Our home in Cincinnati. Too big and we had to deal with that white, cold stuff.
One of the decisions RV’ers face when making the move to fulltiming is whether to keep the house or sell it. In making this decision one must confront emotional, financial and family considerations. A big part of this decision involves looking ahead to what your wants and needs will be when you are no longer fulltiming. Will your current house match your lifestyle? Will the location be where you will want to live? You must also assess how certain you are that the fulltiming lifestyle is right for you. If you sell your house and shortly thereafter decide fulltiming is not your thing, you will no longer have a house to come back to. Perhaps a family member wants the house. You can either sell it to them or have them rent it for a while as you try things out. Another consideration you need to deliberate is whether you will have the funds to buy another house when you come off the road, and if this is best market in which to sell. Renting may make more sense. But then you must ask yourself if you are comfortable being a long-distance landlord?
We recommend if it doesn’t feel right, don’t do it. It’s a big emotional and financial decision. You can always sell later.
Of course, if you keep the house there are fixed expenses you need to look at. Mortgage payments, property taxes, HOA or neighborhood fees to mention a few. Look closely at your homeowners and liability Insurance. Many times your rate will be higher if the house is empty. Upkeep and renovations will continue to be an expense and an empty house ages quickly.

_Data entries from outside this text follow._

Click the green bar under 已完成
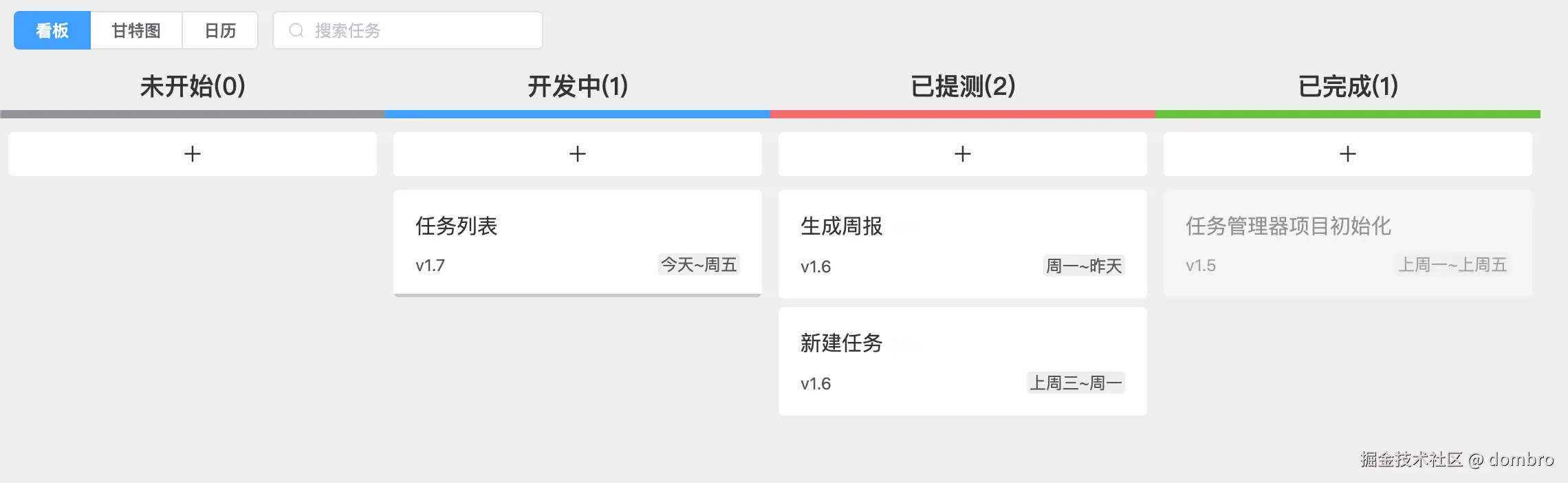The height and width of the screenshot is (483, 1568). pyautogui.click(x=1348, y=114)
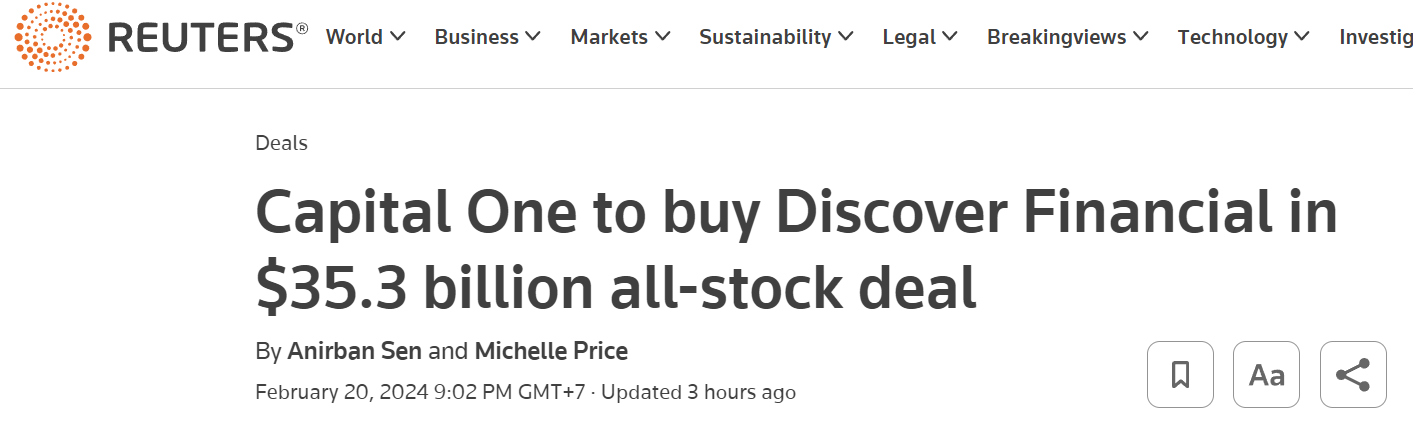Viewport: 1413px width, 424px height.
Task: Expand the Business dropdown chevron
Action: coord(533,37)
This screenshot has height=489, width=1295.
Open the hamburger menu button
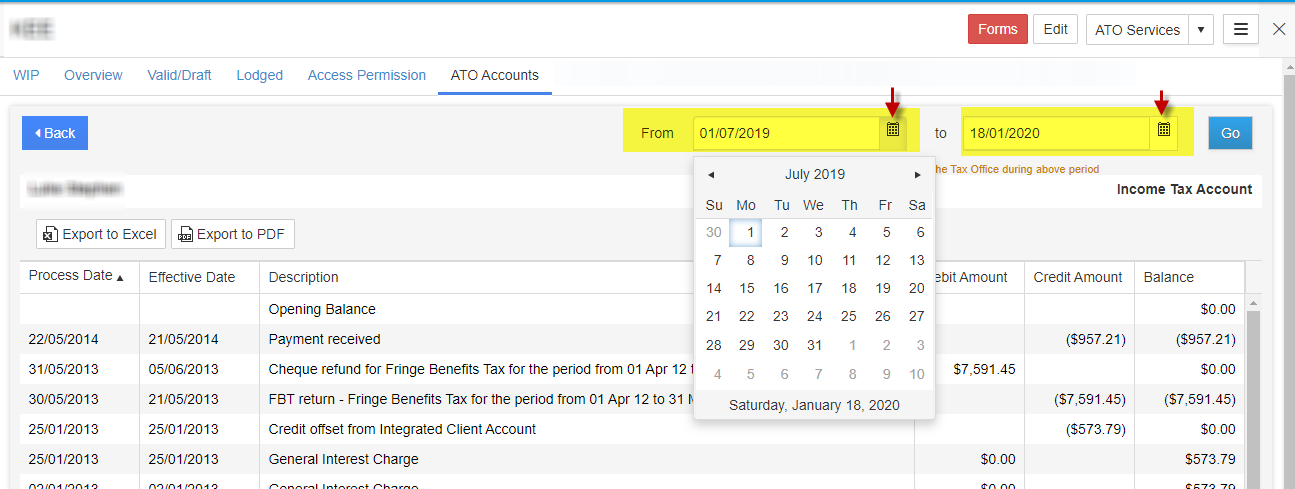1240,30
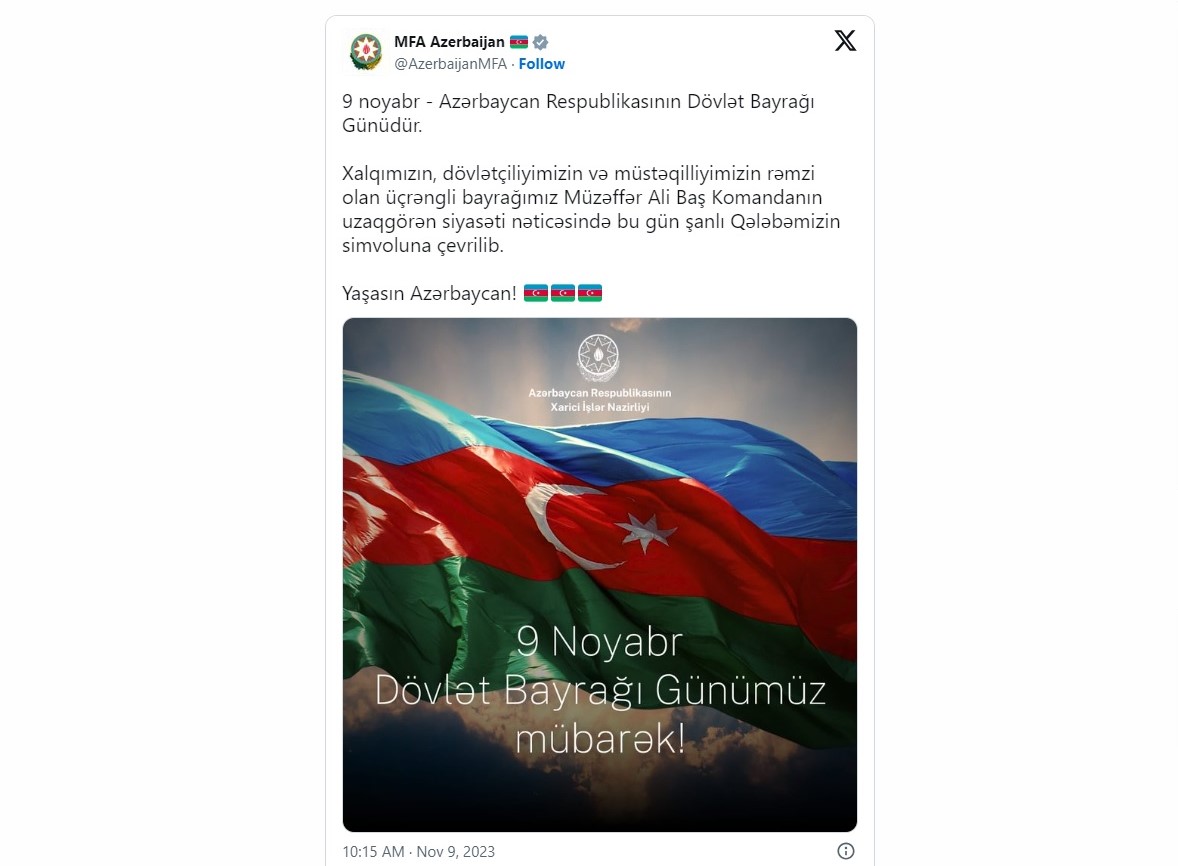Click the paragraph starting with Xalqımızın
This screenshot has height=866, width=1178.
pos(591,209)
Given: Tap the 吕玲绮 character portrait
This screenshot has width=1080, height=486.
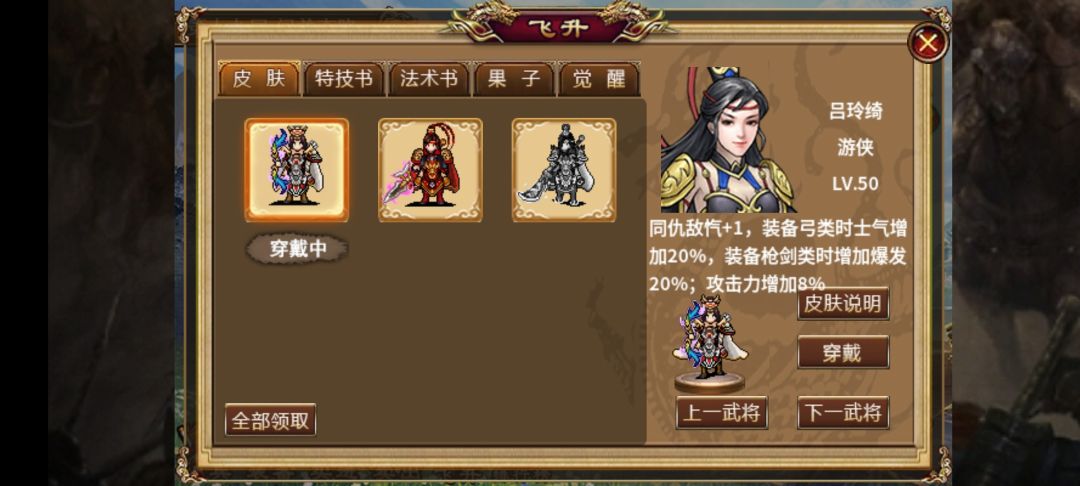Looking at the screenshot, I should coord(729,140).
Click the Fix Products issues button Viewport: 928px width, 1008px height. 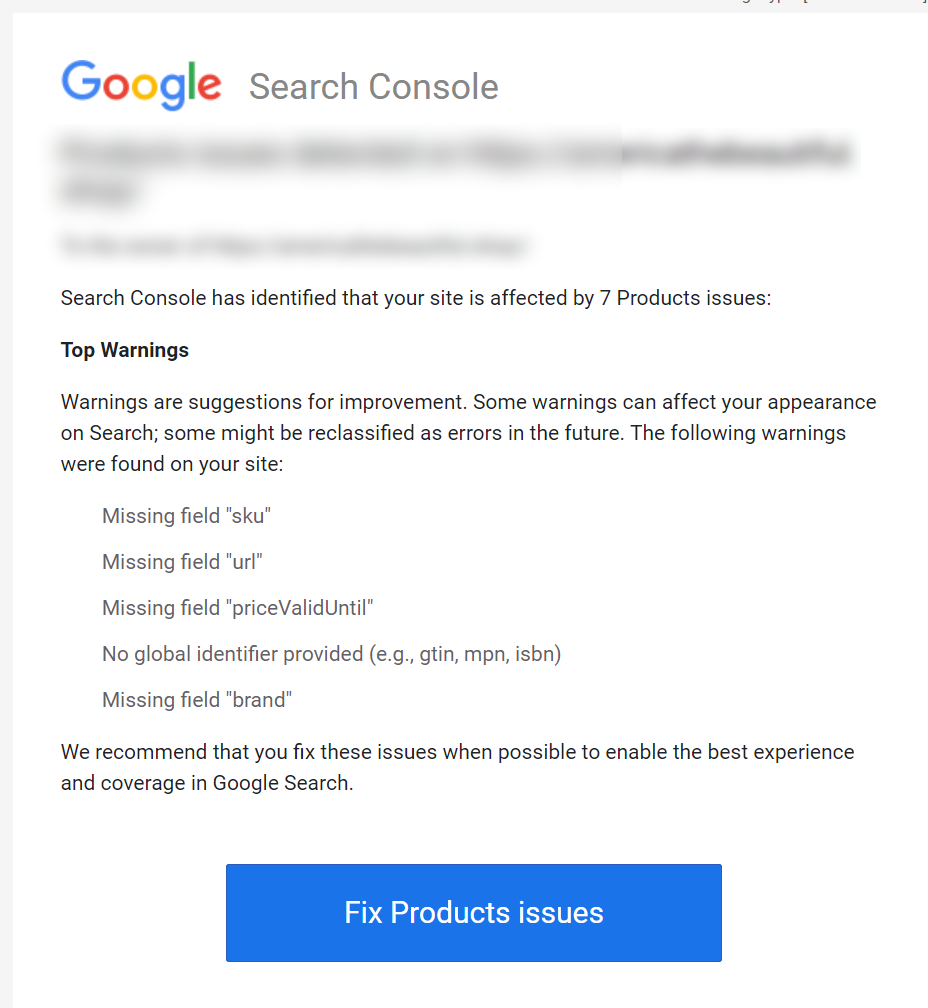[x=474, y=913]
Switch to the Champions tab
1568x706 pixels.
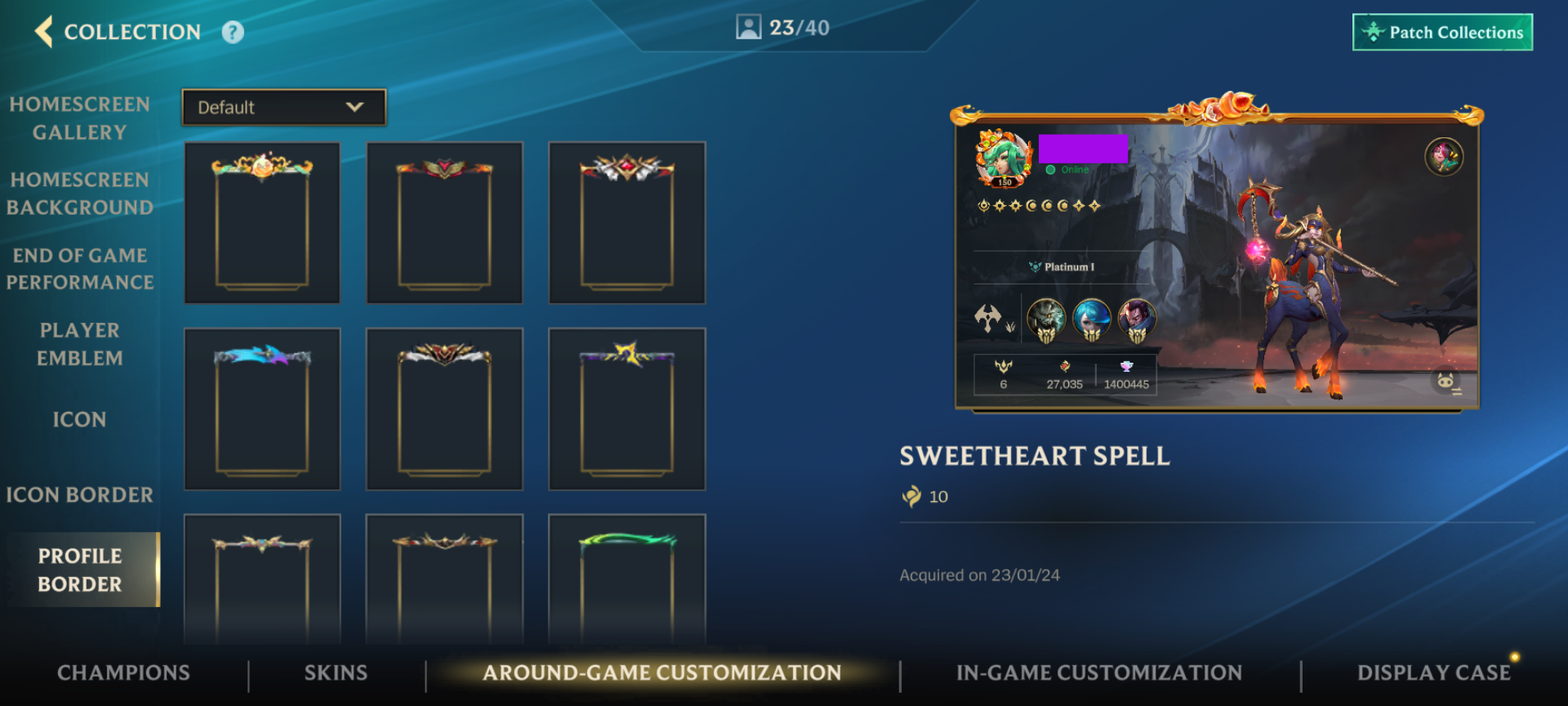point(123,672)
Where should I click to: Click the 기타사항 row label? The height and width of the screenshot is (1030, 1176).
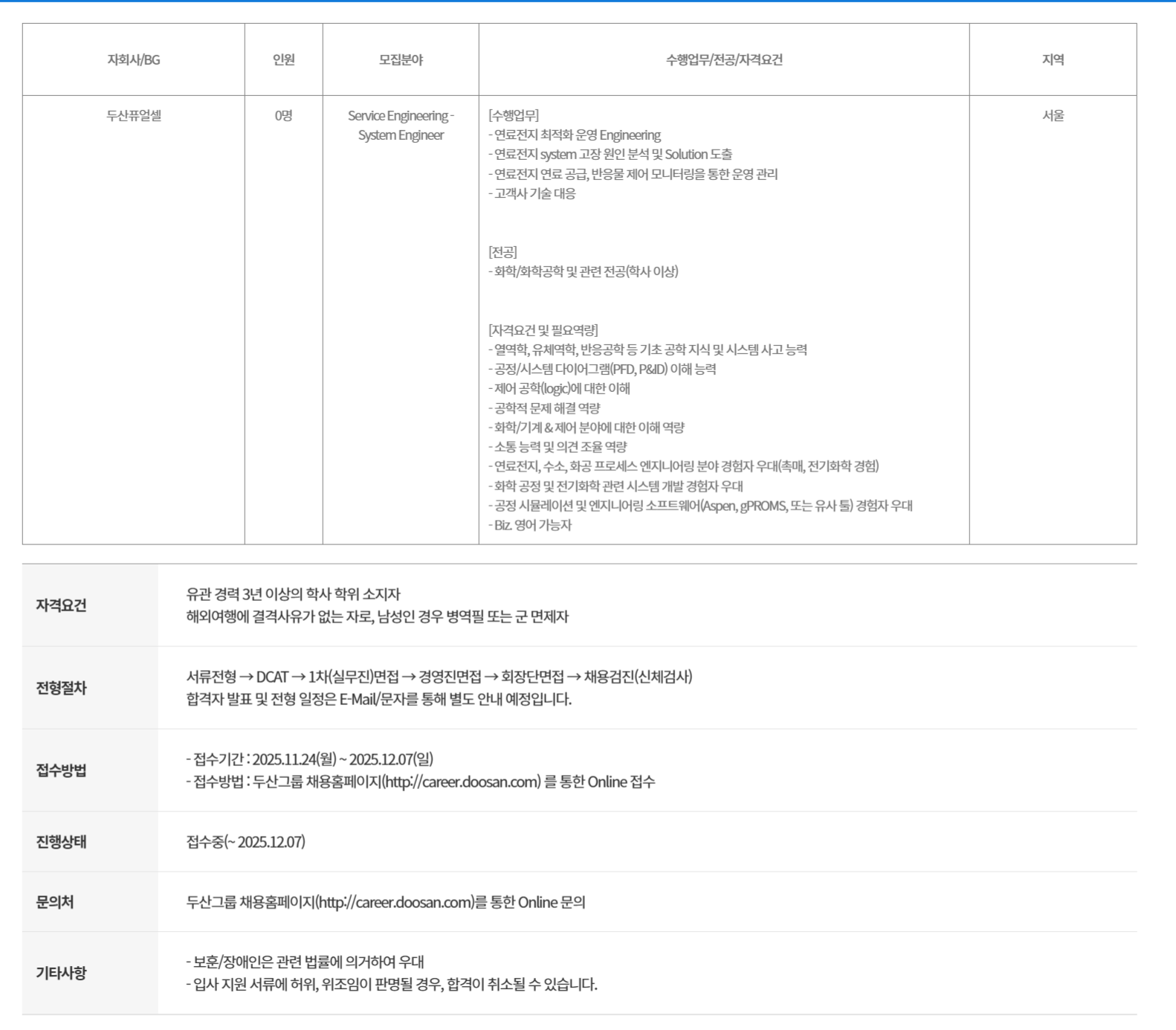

Another issue that will need to be addressed is what about keeping “the stuff”. Will you still want it? Will it be what you need when you set up a house again? What about your peace of mind – will you worry about theft, or damage? What will insurance cost? Does a storage facility make sense and how will storage effect your possessions? Is it worth the ongoing storage fees? Does someone, perhaps a family member, want or need it?
Our advice is to research the financial aspects. Don’t use all the proceeds from the sale of an appreciating asset (house) to buy a depreciating asset (RV). Talk with a financial advisor. Timing may be critical. Buy the RV before selling the house, especially if you need to finance the RV. Banks are reluctant to make loans to ‘homeless people’. And talk with family members, consult realtors, and run the numbers.